I’ve got a new student who’s having five one-hour lessons with me today, tomorrow and the next day. She’s 22, lives in Cluj, and wants a job in IT just like almost everybody else in Cluj. This evening, during my second session of the five, I realised that I end an awful lot of sentences with “right”. I only knew this because she kept repeating the “right” right back at me. It’s like the time I accidentally recorded part of a lesson and realised how much my head (and not only my head) moves when I talk. I wonder what other (annoying?) mannerisms I might have.

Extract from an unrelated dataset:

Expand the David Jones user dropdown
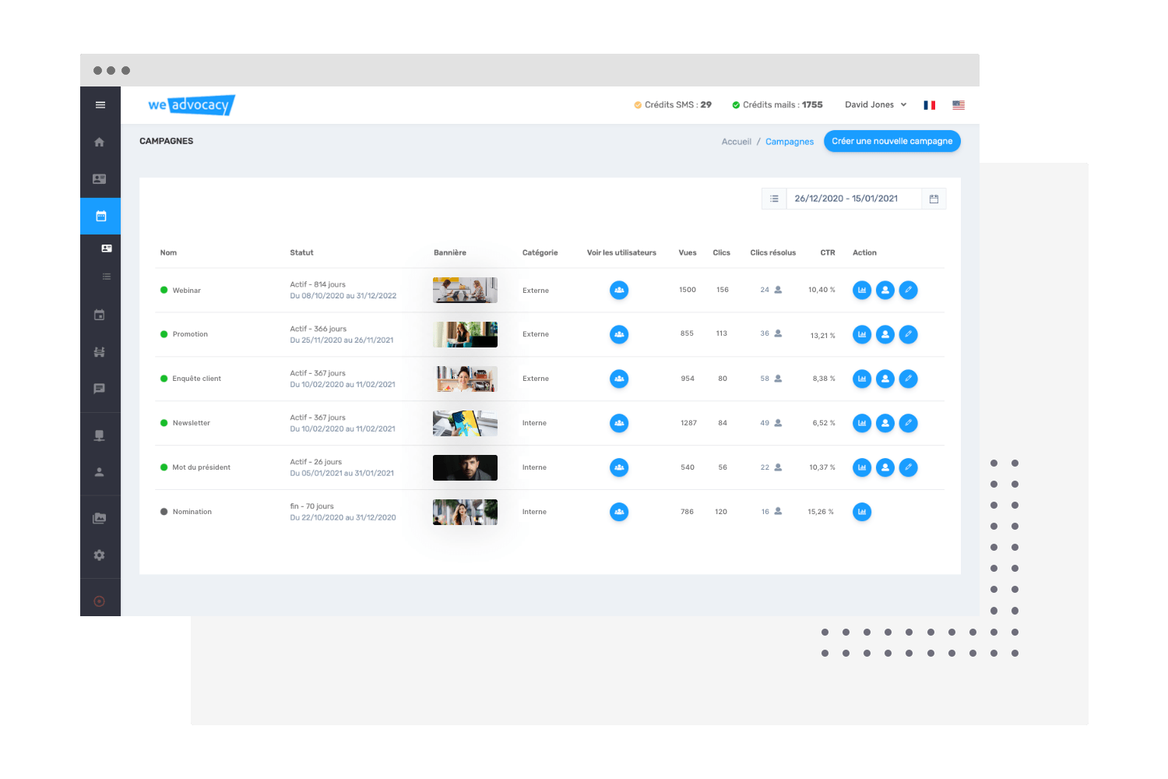The image size is (1168, 779). point(875,105)
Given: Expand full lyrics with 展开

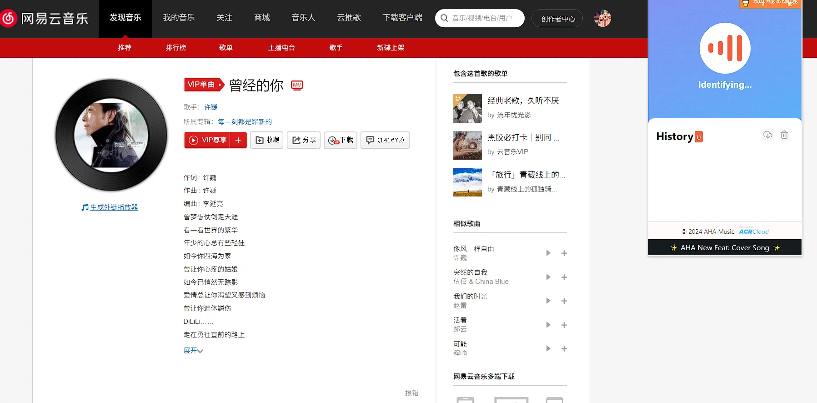Looking at the screenshot, I should coord(193,351).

Last weekend I was cycling down the Bega when I saw a whole pod (if that’s the word – I’m sure it isn’t) of freshwater turtles. Soon after that, my back wheel got a puncture. There are now kilometre posts along the river, and this happened at the 108 km point. To go home, I turn at about the 116 km post, and then ride another kilometre to my door. I didn’t have a repair kit, not that it’s easy to repair tyres on this Dutch bike anyway, so that was a decent walk. I did patch the inner tube without removing the wheel, but I got another flat this evening as I was coming home from my 4-till-6 lesson.

Some of those turtles

A long walk home

I wasn’t the only one taking pictures of the flowers in the park yesterday.

Too many lessons now to watch much snooker – that’s a good thing – but this afternoon I caught the tail-end of Joe Perry’s 10-9 loss to Robert Milkins, in a battle of players in their late forties. Perry had led 5-0 and 7-2, but developed a knack for missing almost anything. Fancy coming through qualifying on a black-ball decider only to then lose like that in the first round; that will be a hard one to take. Now they’re showing the fancied former champion Shaun Murphy in a close match with Si Jiahui. It’s the last first-round match; I hope Si wins and I don’t know why. Update: Si did win, 10-9. He led 9-6 but Murphy won the next three. In the decider, Si knocked in a break of 56 but was very unlucky not to be on a red after opening up a cluster, then Murphy ran out of position himself and tried to force the less experienced Si into an error. In the end Murphy couldn’t escape from a snooker and the 20-year-old Chinese player clambered over the line after a gripping final frame.